Rispettare e amare la Parola di Dio vuol dire che la predicazione non può ridursi alla comunicazione di un pensiero soggettivo, esternato in occasione dell'evento cristiano. Ancora, la Parola di Dio non può ridursi a pura manifestazione d'esperienza personale; allora risulta chiarificatore quanto afferma il Sinodo dei Vescovi del 1971: "Le esperienze della vita sia degli uomini sia dei presbiteri, le quali devono essere tenute presenti e sempre interpretate alla luce del Vangelo, non possono essere né l'unica né la principale norma della predicazione" (Il Sacerdozio ministeriale, II, I, 1: Il sacerdozio ministeriale nel magistero ecclesiastico. Documenti (1908-1993), n. 592).

Carissimi ordinandi, conservate in voi, con fermezza, l'idea che quella che annunziate è la Parola di Dio, Parola che avete ricevuto dalla Chiesa. Parola, Dabar, significa comunicazione di verità e insieme evento salvifico; il presbitero sa che non si tratta di una sua parola, ma della Parola di Dio. Non può sottoporla a manipolazione alcuna, a trasformazioni e adattamenti di sorta.

Secondo la prassi della Chiesa, l'annuncio della Parola avviene in stretta connessione con i sacramenti che sono spazi, momenti e relazioni in cui Cristo – che è il vero ministro - comunica la salvezza secondo le esigenze di coloro che si protendono a Lui.

I sacramenti sono gesti di Cristo e della Chiesa, eventi di grazia in cui la parola - unita al segno -, incontrando un uomo aperto al dono di Dio, diventa evento certo di salvezza.

Carissimi Andrea, Fabrizio e Paolo siate i custodi fedeli della Parola di Dio e ministri attenti e disponibili a porre, con fede e amore, gli atti sacramentali. In tal modo, sarete a servizio degli uomini, i quali - seppure non sembra - hanno nostalgia di Dio, anche quando non lo dicono.

Non siate sterili cultori del passato e neppure impazienti scrutatori di un futuro che forse, nella modalità che taluni s'immaginano, non ci sarà.

Carissimi Andrea, Fabrizio e Paolo - insieme a voi mi rivolgo a quelli che, fra poco, saranno i vostri confratelli presbiteri - tutti ricordiamo che, come sacerdoti, raggiungiamo l'apice della nostra vocazione e del nostro ministero nel pronunciare le parole di Gesù: "questo è il mio corpo" e, ancora, "questo è il mio sangue".

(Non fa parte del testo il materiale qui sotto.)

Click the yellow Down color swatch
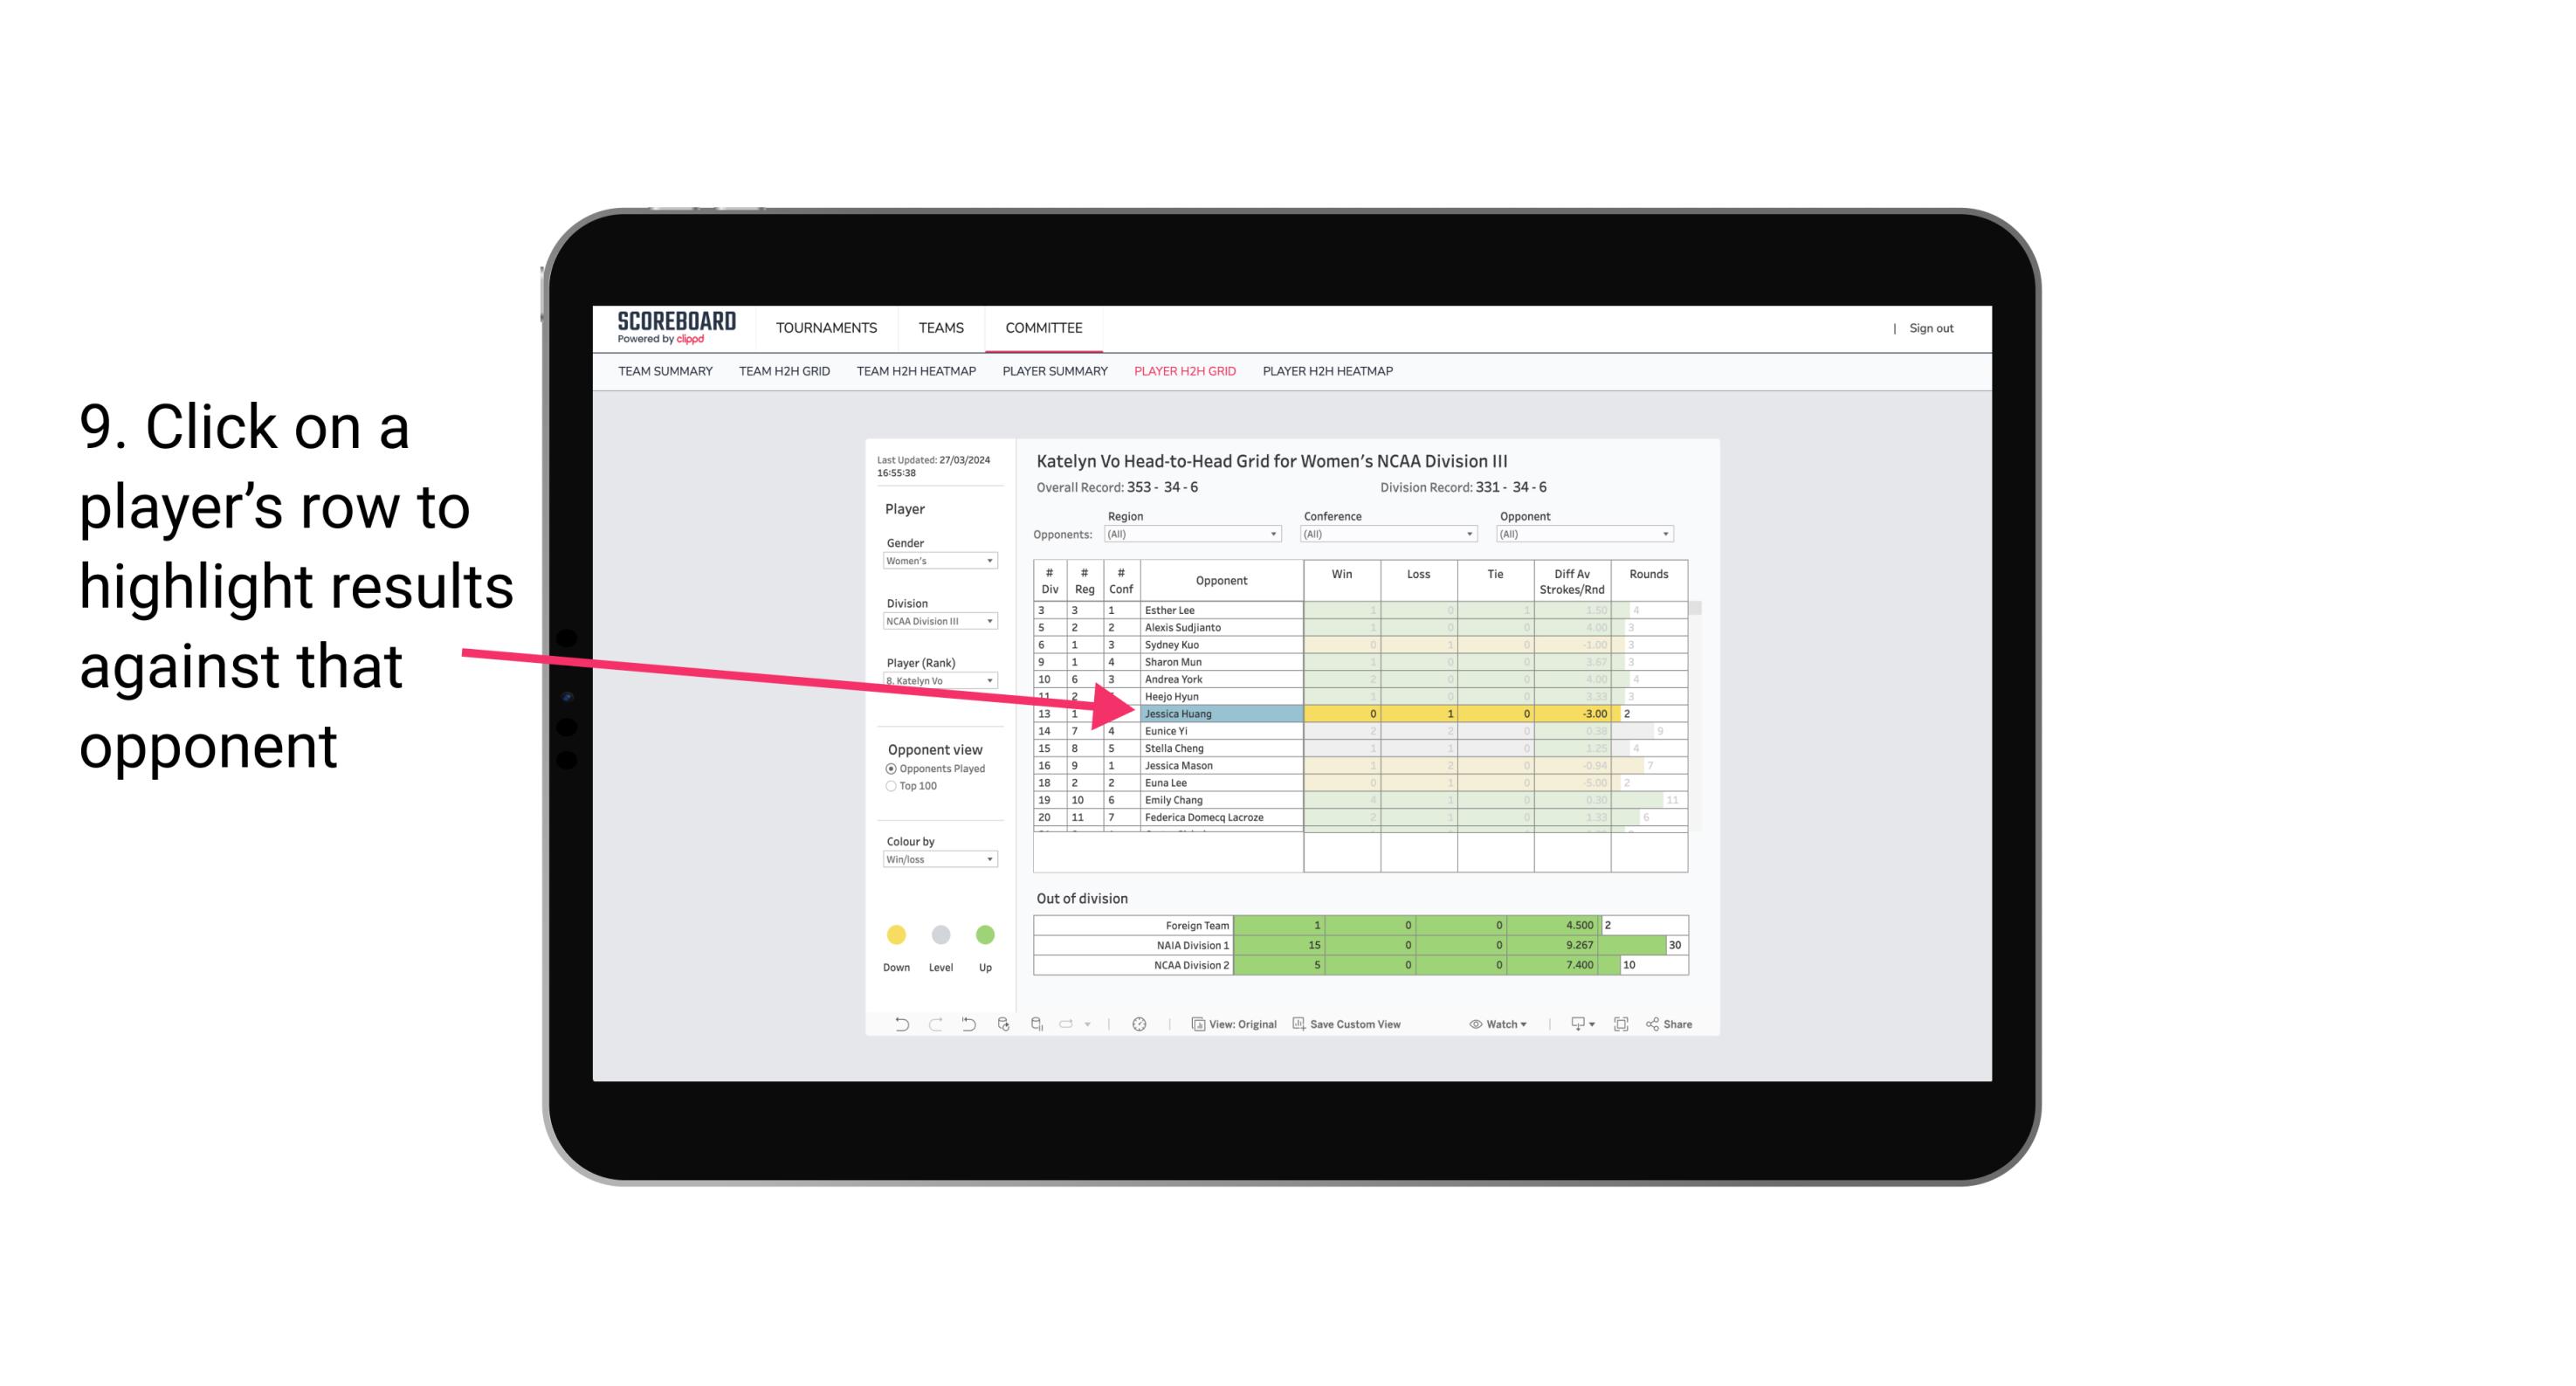The width and height of the screenshot is (2576, 1386). 896,934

In tale parole, infatti, c'è la pienezza del ministero sacerdotale: ogni volta che noi pronunciamo queste parole - lo dico non con vanagloria - possiamo essere malati o anziani o così poveri da non aver il necessario per sfamarci in quel giorno ma, comunque, siamo "gli uomini più potenti del mondo".

Carissimi confratelli, stimiamo di più il nostro sacerdozio e avremo più rispetto per noi stessi, non a partire dalle realtà secondarie ma costitutive del nostro sacerdozio.

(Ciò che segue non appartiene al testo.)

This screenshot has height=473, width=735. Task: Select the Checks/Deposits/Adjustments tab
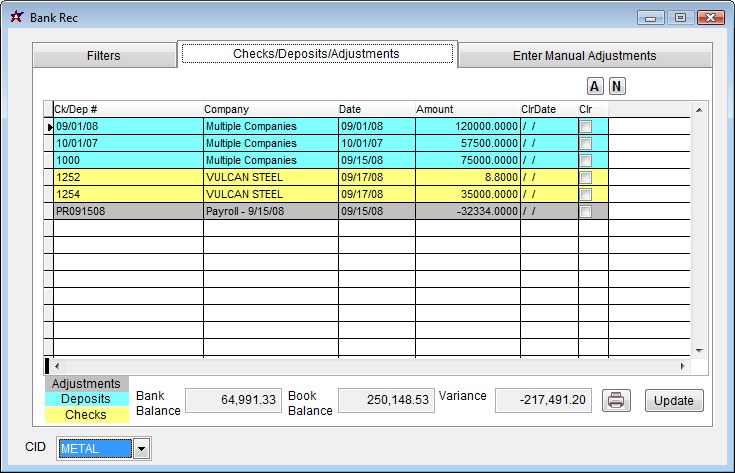coord(316,54)
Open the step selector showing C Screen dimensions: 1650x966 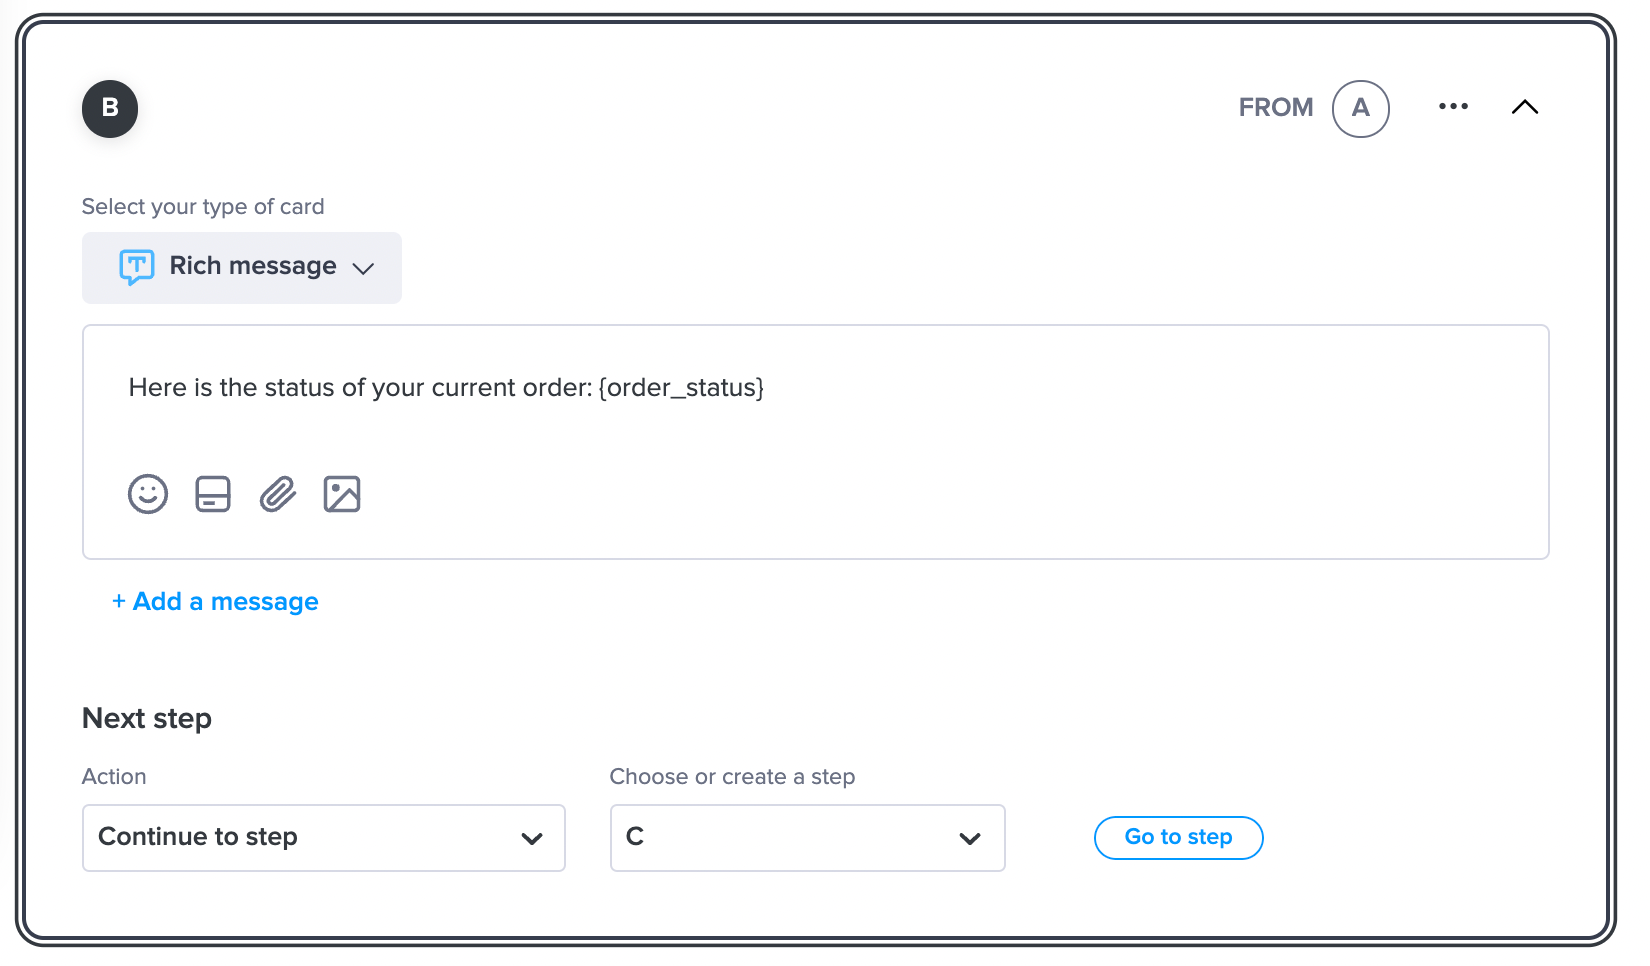pos(807,838)
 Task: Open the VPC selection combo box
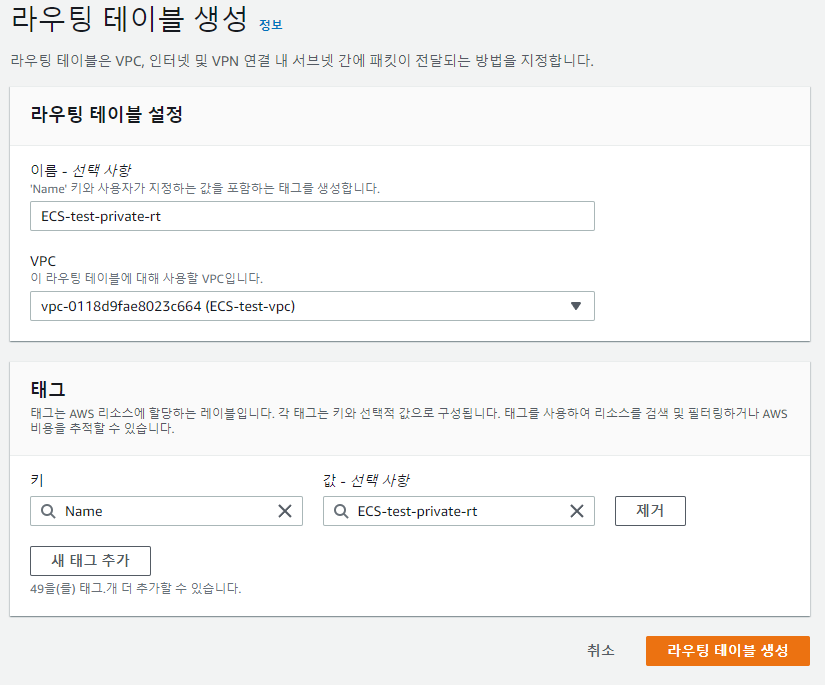tap(312, 306)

L'anno della fede, indetto per ricordare i cinquant'anni dall'apertura dei lavori del Concilio Ecumenico Vaticano II, ci aiuti - lo dico soprattutto a voi carissimi ordinandi, poi a tutti i confratelli - a cogliere il nostro sacerdozio come un rinnovato dono fatto alle comunità cui siamo mandati per annunziare e celebrare la fede nel Signore Risorto inizio e pienezza della nostra fede.

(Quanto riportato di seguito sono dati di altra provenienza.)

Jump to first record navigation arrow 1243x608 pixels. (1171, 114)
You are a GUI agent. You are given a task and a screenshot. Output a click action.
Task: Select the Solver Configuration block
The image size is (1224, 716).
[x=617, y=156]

Giovanni Battista Vianney, il Santo curato d'Ars, diceva: "Un buon pastore, secondo il cuore di Dio, è il più grande tesoro che il buon Dio possa accordare a una parrocchia, e un dono dei più preziosi della misericordia divina..." (B. Nodet, Il pensiero e l'anima del Curato d'Ars, Gribaudi, pag. 132).

Carissimi don Andrea, don Fabrizio e don Paolo: guardate al vostro futuro Vescovo come al Padre comune. Pregate perché sia guida saggia, forte, libera, capace d'indicarvi e anche precedervi - non sulla strada delle cose facili - ma là ove Dio vi attende ad esercitare il vostro ministero sacerdotale di cui, proprio il Vescovo, è il garante ultimo.

Alla Vergine - la Madre del Signore - così venerata nei numerosissimi santuari diocesani - e qui indico solo Soviore, Le Grazie, Roverano e il Mirteto - domando che vi sostenga sempre col Suo materno amore lungo il cammino del vostro sacerdozio che oggi ha il suo inizio.